* _Available data_:

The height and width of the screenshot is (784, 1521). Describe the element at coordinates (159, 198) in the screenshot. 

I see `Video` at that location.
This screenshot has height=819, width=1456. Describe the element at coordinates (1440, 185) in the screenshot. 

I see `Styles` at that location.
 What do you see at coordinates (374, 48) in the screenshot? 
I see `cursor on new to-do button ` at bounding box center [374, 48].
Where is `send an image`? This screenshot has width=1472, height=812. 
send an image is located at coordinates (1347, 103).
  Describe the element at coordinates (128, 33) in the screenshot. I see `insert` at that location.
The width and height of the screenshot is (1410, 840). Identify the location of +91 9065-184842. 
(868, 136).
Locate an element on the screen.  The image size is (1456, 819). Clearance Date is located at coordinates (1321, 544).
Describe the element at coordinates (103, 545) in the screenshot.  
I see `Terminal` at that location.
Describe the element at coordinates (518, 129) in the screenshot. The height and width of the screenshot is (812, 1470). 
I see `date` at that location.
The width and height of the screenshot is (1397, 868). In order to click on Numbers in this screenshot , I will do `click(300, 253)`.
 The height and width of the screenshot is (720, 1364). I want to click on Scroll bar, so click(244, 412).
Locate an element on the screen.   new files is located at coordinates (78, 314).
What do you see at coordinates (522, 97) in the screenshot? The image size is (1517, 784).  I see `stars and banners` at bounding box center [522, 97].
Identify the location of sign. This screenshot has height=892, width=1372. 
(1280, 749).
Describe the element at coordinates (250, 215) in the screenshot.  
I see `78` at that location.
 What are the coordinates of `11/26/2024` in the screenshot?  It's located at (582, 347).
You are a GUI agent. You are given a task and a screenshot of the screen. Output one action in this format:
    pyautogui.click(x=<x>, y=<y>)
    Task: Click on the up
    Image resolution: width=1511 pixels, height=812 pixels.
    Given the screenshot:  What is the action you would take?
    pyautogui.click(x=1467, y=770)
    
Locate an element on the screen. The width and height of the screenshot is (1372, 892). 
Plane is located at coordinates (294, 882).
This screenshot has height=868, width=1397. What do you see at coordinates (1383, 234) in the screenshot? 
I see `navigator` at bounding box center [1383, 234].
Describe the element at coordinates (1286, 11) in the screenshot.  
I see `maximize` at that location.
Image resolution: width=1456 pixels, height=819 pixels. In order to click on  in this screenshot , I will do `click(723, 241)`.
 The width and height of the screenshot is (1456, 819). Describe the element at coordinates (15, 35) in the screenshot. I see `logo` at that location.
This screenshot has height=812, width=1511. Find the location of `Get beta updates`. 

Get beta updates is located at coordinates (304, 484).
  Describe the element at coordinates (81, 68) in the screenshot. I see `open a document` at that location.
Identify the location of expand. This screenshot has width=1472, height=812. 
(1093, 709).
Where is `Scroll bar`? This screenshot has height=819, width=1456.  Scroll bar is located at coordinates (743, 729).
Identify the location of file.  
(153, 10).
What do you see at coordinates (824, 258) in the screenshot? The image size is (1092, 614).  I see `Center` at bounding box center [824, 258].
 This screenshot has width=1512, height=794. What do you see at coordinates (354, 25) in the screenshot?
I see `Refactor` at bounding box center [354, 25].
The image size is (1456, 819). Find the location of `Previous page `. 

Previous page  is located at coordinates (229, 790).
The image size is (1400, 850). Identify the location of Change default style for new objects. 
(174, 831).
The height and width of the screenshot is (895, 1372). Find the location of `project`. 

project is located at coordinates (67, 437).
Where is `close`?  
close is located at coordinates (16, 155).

* _To do_: Rewrite the records above, changing every "Identify the location of" to "Find the position of" and leaving everything else as it is.

* _Task answer_:
The height and width of the screenshot is (784, 1521). Describe the element at coordinates (159, 198) in the screenshot. 

I see `Video` at that location.
This screenshot has height=819, width=1456. Describe the element at coordinates (1440, 185) in the screenshot. 

I see `Styles` at that location.
 What do you see at coordinates (374, 48) in the screenshot? 
I see `cursor on new to-do button ` at bounding box center [374, 48].
Where is `send an image`? This screenshot has width=1472, height=812. 
send an image is located at coordinates (1347, 103).
  Describe the element at coordinates (128, 33) in the screenshot. I see `insert` at that location.
The width and height of the screenshot is (1410, 840). Find the position of +91 9065-184842. 
(868, 136).
Locate an element on the screen.  The image size is (1456, 819). Clearance Date is located at coordinates (1321, 544).
Describe the element at coordinates (103, 545) in the screenshot.  
I see `Terminal` at that location.
Describe the element at coordinates (518, 129) in the screenshot. The height and width of the screenshot is (812, 1470). 
I see `date` at that location.
The width and height of the screenshot is (1397, 868). In order to click on Numbers in this screenshot , I will do `click(300, 253)`.
 The height and width of the screenshot is (720, 1364). I want to click on Scroll bar, so click(244, 412).
Locate an element on the screen.   new files is located at coordinates (78, 314).
What do you see at coordinates (522, 97) in the screenshot? The image size is (1517, 784).  I see `stars and banners` at bounding box center [522, 97].
Find the position of sign. This screenshot has height=892, width=1372. 
(1280, 749).
Describe the element at coordinates (250, 215) in the screenshot.  
I see `78` at that location.
 What are the coordinates of `11/26/2024` in the screenshot?  It's located at (582, 347).
You are a GUI agent. You are given a task and a screenshot of the screen. Output one action in this format:
    pyautogui.click(x=<x>, y=<y>)
    Task: Click on the up
    Image resolution: width=1511 pixels, height=812 pixels.
    Given the screenshot:  What is the action you would take?
    pyautogui.click(x=1467, y=770)
    
Locate an element on the screen. The width and height of the screenshot is (1372, 892). 
Plane is located at coordinates (294, 882).
This screenshot has height=868, width=1397. What do you see at coordinates (1383, 234) in the screenshot? 
I see `navigator` at bounding box center [1383, 234].
Describe the element at coordinates (1286, 11) in the screenshot.  
I see `maximize` at that location.
Image resolution: width=1456 pixels, height=819 pixels. In order to click on  in this screenshot , I will do `click(723, 241)`.
 The width and height of the screenshot is (1456, 819). Describe the element at coordinates (15, 35) in the screenshot. I see `logo` at that location.
This screenshot has height=812, width=1511. Find the location of `Get beta updates`. 

Get beta updates is located at coordinates (304, 484).
  Describe the element at coordinates (81, 68) in the screenshot. I see `open a document` at that location.
Find the position of expand. This screenshot has width=1472, height=812. 
(1093, 709).
Where is `Scroll bar`? This screenshot has height=819, width=1456.  Scroll bar is located at coordinates (743, 729).
Find the position of file.  
(153, 10).
What do you see at coordinates (824, 258) in the screenshot? The image size is (1092, 614).  I see `Center` at bounding box center [824, 258].
 This screenshot has width=1512, height=794. What do you see at coordinates (354, 25) in the screenshot?
I see `Refactor` at bounding box center [354, 25].
The image size is (1456, 819). Find the location of `Previous page `. 

Previous page  is located at coordinates (229, 790).
The image size is (1400, 850). Find the position of Change default style for new objects. 
(174, 831).
The height and width of the screenshot is (895, 1372). Find the location of `project`. 

project is located at coordinates (67, 437).
Where is `close`?  
close is located at coordinates (16, 155).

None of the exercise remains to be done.